First lets discount the remark concerning the last 30 years. The Tornado, F16, F18, F18 etc were all initially designed back in the 70s - if not the late 60s.
Early jet engines were weak so a single engined fighter (Vampire, Sea Hawk, A-4 etc) had to be relatively small, light weight and short range. No real problem for short-range agile IDF or FBA aircraft, but longer range aircraft needed 2 engines.
Early engines were also unreliable so single engined aircraft were lost a far higher rate, the expense of having and running 2 engines was offset by not losing so many. It also helped that, over the ocean, you tended to get the crew back - which is why the RN and USN liked them. Which explains the Buccaneer, F-4, F-14, A-6, A-5 etc.
Engine power improved, as did reliability. The F-16/F-18 fly-off probably marked the point where the improvement made the loss rate etc acceptable - at least over land. Hence the USAF going for the F-16 and the USN for the F-18.

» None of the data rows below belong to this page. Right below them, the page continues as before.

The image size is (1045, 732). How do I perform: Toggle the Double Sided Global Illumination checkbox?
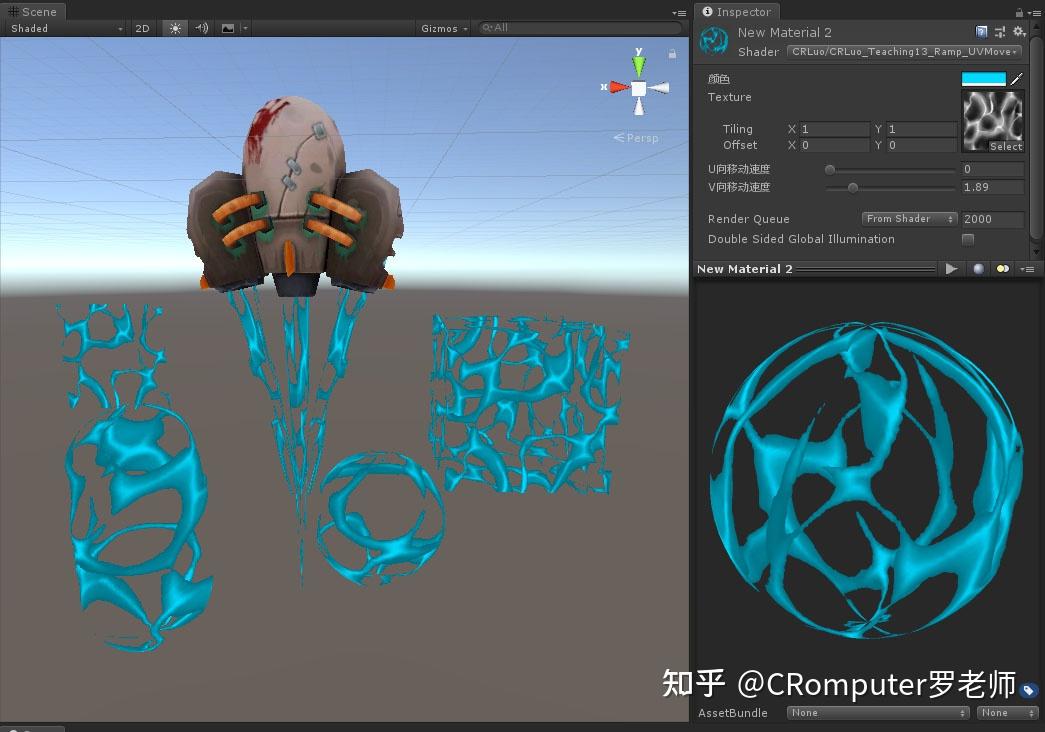pos(967,239)

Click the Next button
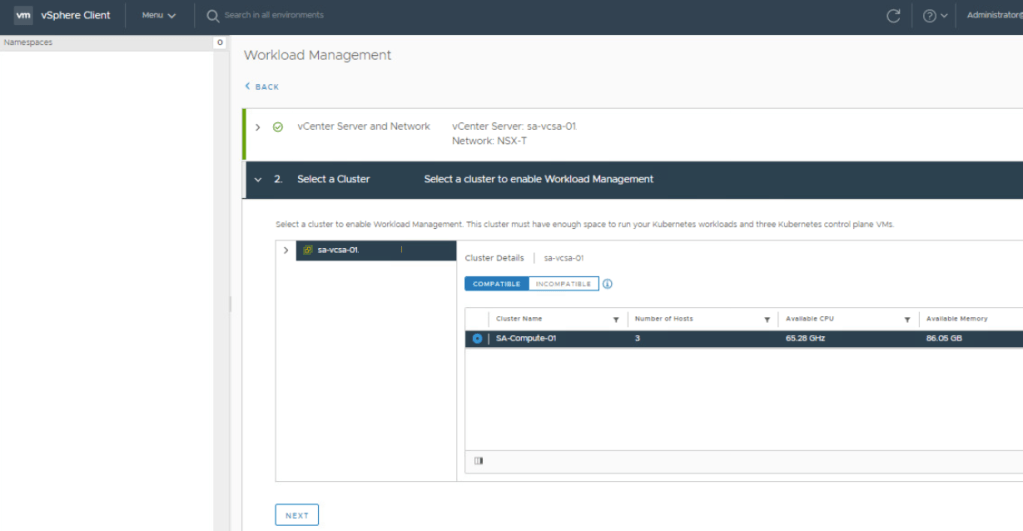point(297,515)
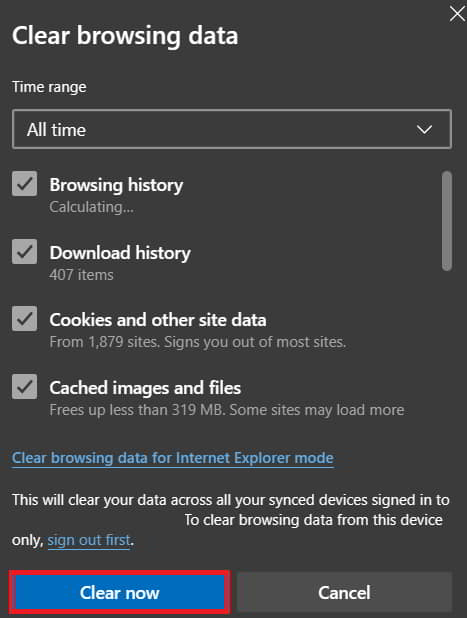The height and width of the screenshot is (618, 467).
Task: Click the Download history label text
Action: tap(120, 253)
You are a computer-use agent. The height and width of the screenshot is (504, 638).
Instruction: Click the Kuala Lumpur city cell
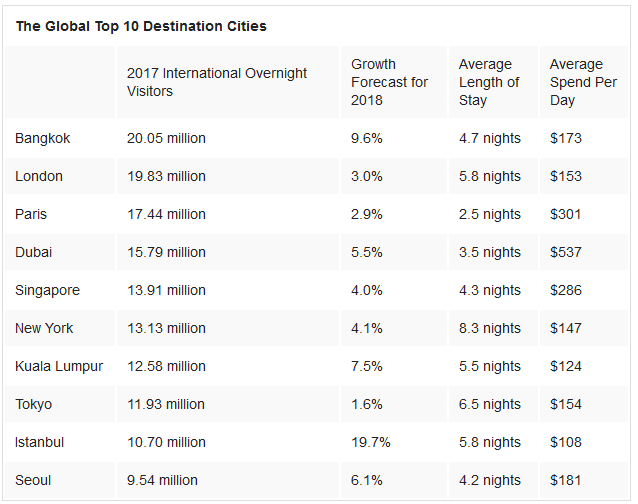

At the top end where you want high performance the thrust of two engines still win. Which is why the Typhoon, Rafale, F-22, SU-30 etc have two. For bomb trucks where, apart from TO and landing, you want low fuel burn, a single engine will probably now win out, though I don't know anyone building one apart from the Gripen.
I say that because the F-35 design is driven by the STOVL requirement which pretty much ruled out two engines from the start.
I am surprised the Russians haven't built a NG Mig-23/27 replacement. There must be a market for it.
Last edited by ORAC; 31st Jan 2008 at 11:03.